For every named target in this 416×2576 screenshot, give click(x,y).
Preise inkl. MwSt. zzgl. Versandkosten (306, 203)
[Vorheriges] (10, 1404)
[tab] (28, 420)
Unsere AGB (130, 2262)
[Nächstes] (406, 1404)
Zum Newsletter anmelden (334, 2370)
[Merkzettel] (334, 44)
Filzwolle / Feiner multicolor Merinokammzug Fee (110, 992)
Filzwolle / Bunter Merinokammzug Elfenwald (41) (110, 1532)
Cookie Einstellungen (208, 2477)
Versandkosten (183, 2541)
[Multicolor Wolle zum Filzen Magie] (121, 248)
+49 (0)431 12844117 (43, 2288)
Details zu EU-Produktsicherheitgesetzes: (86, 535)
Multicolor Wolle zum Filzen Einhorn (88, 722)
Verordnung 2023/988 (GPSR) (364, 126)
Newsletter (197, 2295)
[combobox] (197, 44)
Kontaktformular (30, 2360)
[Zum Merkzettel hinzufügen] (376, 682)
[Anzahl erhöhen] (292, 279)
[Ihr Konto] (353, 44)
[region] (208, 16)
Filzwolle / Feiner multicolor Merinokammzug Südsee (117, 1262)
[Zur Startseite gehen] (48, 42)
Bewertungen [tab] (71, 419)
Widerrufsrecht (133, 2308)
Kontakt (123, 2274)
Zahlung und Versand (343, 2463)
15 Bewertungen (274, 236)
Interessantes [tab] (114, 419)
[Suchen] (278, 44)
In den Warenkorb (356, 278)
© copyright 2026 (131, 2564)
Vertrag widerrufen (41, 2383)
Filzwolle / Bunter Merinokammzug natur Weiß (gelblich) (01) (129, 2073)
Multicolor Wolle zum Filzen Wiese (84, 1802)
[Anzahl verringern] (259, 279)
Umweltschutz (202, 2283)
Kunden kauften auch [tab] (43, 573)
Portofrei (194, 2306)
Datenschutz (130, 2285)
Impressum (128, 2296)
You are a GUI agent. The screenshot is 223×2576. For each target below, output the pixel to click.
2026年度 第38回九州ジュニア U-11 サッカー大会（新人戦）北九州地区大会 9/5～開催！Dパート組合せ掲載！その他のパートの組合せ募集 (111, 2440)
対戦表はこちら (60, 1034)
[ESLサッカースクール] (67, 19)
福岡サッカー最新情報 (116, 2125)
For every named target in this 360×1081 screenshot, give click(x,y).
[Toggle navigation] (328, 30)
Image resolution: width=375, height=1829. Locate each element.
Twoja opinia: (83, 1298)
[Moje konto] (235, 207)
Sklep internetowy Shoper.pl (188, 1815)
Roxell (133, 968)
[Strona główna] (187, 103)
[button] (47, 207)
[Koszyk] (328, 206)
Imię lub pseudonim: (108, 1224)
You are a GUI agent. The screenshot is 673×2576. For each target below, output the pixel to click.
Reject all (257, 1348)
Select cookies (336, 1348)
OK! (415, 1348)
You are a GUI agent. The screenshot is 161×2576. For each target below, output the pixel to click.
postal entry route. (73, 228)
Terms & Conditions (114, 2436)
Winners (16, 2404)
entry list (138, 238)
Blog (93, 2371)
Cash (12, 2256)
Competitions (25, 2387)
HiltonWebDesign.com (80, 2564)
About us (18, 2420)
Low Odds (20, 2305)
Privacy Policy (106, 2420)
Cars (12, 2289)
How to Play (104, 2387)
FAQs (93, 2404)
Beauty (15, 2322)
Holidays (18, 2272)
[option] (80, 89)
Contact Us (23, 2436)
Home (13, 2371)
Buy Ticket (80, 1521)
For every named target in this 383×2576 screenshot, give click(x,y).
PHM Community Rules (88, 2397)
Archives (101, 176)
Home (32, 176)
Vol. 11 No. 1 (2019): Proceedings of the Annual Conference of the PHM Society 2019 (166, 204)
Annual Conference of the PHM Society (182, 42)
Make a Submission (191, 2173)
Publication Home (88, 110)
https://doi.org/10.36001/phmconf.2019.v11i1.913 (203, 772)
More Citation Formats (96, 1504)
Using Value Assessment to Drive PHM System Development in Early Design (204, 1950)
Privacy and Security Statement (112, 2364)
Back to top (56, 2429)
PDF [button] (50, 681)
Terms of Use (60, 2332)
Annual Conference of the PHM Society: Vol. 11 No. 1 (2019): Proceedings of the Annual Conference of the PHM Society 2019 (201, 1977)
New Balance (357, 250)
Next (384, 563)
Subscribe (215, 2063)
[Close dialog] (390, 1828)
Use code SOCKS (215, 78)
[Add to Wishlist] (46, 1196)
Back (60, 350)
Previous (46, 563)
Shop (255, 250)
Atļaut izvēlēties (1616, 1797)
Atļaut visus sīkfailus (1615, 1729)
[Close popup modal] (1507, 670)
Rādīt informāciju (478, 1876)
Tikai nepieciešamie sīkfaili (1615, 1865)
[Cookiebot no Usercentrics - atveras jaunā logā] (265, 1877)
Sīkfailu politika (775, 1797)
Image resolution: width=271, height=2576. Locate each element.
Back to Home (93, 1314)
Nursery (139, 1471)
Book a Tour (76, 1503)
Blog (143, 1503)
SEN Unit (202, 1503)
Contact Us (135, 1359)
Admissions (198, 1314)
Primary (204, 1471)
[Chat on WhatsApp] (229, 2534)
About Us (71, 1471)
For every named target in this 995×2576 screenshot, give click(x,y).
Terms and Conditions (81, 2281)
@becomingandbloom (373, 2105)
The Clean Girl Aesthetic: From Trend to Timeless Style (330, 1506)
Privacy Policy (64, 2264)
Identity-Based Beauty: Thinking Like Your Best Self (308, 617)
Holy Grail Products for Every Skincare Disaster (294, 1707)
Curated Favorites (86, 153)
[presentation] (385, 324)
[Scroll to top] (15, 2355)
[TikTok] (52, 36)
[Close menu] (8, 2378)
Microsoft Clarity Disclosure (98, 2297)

____

| Assignment |
Give back the data above exactly as it appears.

| Output |
For every named target in this 416×2576 screenshot, give click(x,y).
Preise inkl. MwSt. zzgl. Versandkosten (306, 203)
[Vorheriges] (10, 1404)
[tab] (28, 420)
Unsere AGB (130, 2262)
[Nächstes] (406, 1404)
Zum Newsletter anmelden (334, 2370)
[Merkzettel] (334, 44)
Filzwolle / Feiner multicolor Merinokammzug Fee (110, 992)
Filzwolle / Bunter Merinokammzug Elfenwald (41) (110, 1532)
Cookie Einstellungen (208, 2477)
Versandkosten (183, 2541)
[Multicolor Wolle zum Filzen Magie] (121, 248)
+49 (0)431 12844117 (43, 2288)
Details zu EU-Produktsicherheitgesetzes: (86, 535)
Multicolor Wolle zum Filzen Einhorn (88, 722)
Verordnung 2023/988 (GPSR) (364, 126)
Newsletter (197, 2295)
[combobox] (197, 44)
Kontaktformular (30, 2360)
[Zum Merkzettel hinzufügen] (376, 682)
[Anzahl erhöhen] (292, 279)
[Ihr Konto] (353, 44)
[region] (208, 16)
Filzwolle / Feiner multicolor Merinokammzug Südsee (117, 1262)
[Zur Startseite gehen] (48, 42)
Bewertungen [tab] (71, 419)
Widerrufsrecht (133, 2308)
Kontakt (123, 2274)
Zahlung und Versand (343, 2463)
15 Bewertungen (274, 236)
Interessantes [tab] (114, 419)
[Suchen] (278, 44)
In den Warenkorb (356, 278)
© copyright 2026 (131, 2564)
Vertrag widerrufen (41, 2383)
Filzwolle / Bunter Merinokammzug natur Weiß (gelblich) (01) (129, 2073)
Multicolor Wolle zum Filzen Wiese (84, 1802)
[Anzahl verringern] (259, 279)
Umweltschutz (202, 2283)
Kunden kauften auch [tab] (43, 573)
Portofrei (194, 2306)
Datenschutz (130, 2285)
Impressum (128, 2296)
You are a GUI agent. The screenshot is 223×2576. For each target below, output the pixel to click.
2026年度 第38回九州ジュニア U-11 サッカー大会（新人戦）北九州地区大会 9/5～開催！Dパート組合せ掲載！その他のパートの組合せ募集 (111, 2440)
対戦表はこちら (60, 1034)
[ESLサッカースクール] (67, 19)
福岡サッカー最新情報 (116, 2125)
For every named target in this 360×1081 screenshot, give click(x,y).
[Toggle navigation] (328, 30)
Image resolution: width=375, height=1829. Locate each element.
Twoja opinia: (83, 1298)
[Moje konto] (235, 207)
Sklep internetowy Shoper.pl (188, 1815)
Roxell (133, 968)
[Strona główna] (187, 103)
[button] (47, 207)
[Koszyk] (328, 206)
Imię lub pseudonim: (108, 1224)
You are a GUI agent. The screenshot is 673×2576. For each target below, output the pixel to click.
Reject all (257, 1348)
Select cookies (336, 1348)
OK! (415, 1348)
You are a GUI agent. The screenshot is 161×2576. For each target below, output the pixel to click.
postal entry route. (73, 228)
Terms & Conditions (114, 2436)
Winners (16, 2404)
entry list (138, 238)
Blog (93, 2371)
Cash (12, 2256)
Competitions (25, 2387)
HiltonWebDesign.com (80, 2564)
About us (18, 2420)
Low Odds (20, 2305)
Privacy Policy (106, 2420)
Cars (12, 2289)
How to Play (104, 2387)
FAQs (93, 2404)
Beauty (15, 2322)
Holidays (18, 2272)
[option] (80, 89)
Contact Us (23, 2436)
Home (13, 2371)
Buy Ticket (80, 1521)
For every named target in this 383×2576 screenshot, give click(x,y).
PHM Community Rules (88, 2397)
Archives (101, 176)
Home (32, 176)
Vol. 11 No. 1 (2019): Proceedings of the Annual Conference of the PHM Society 2019 (166, 204)
Annual Conference of the PHM Society (182, 42)
Make a Submission (191, 2173)
Publication Home (88, 110)
https://doi.org/10.36001/phmconf.2019.v11i1.913 (203, 772)
More Citation Formats (96, 1504)
Using Value Assessment to Drive PHM System Development in Early Design (204, 1950)
Privacy and Security Statement (112, 2364)
Back to top (56, 2429)
PDF [button] (50, 681)
Terms of Use (60, 2332)
Annual Conference of the PHM Society: Vol. 11 No. 1 (2019): Proceedings of the Annual Conference of the PHM Society 2019 (201, 1977)
New Balance (357, 250)
Next (384, 563)
Subscribe (215, 2063)
[Close dialog] (390, 1828)
Use code SOCKS (215, 78)
[Add to Wishlist] (46, 1196)
Back (60, 350)
Previous (46, 563)
Shop (255, 250)
Atļaut izvēlēties (1616, 1797)
Atļaut visus sīkfailus (1615, 1729)
[Close popup modal] (1507, 670)
Rādīt informāciju (478, 1876)
Tikai nepieciešamie sīkfaili (1615, 1865)
[Cookiebot no Usercentrics - atveras jaunā logā] (265, 1877)
Sīkfailu politika (775, 1797)
Image resolution: width=271, height=2576. Locate each element.
Back to Home (93, 1314)
Nursery (139, 1471)
Book a Tour (76, 1503)
Blog (143, 1503)
SEN Unit (202, 1503)
Contact Us (135, 1359)
Admissions (198, 1314)
Primary (204, 1471)
[Chat on WhatsApp] (229, 2534)
About Us (71, 1471)
For every named target in this 995×2576 screenshot, give click(x,y).
Terms and Conditions (81, 2281)
@becomingandbloom (373, 2105)
The Clean Girl Aesthetic: From Trend to Timeless Style (330, 1506)
Privacy Policy (64, 2264)
Identity-Based Beauty: Thinking Like Your Best Self (308, 617)
Holy Grail Products for Every Skincare Disaster (294, 1707)
Curated Favorites (86, 153)
[presentation] (385, 324)
[Scroll to top] (15, 2355)
[TikTok] (52, 36)
[Close menu] (8, 2378)
Microsoft Clarity Disclosure (98, 2297)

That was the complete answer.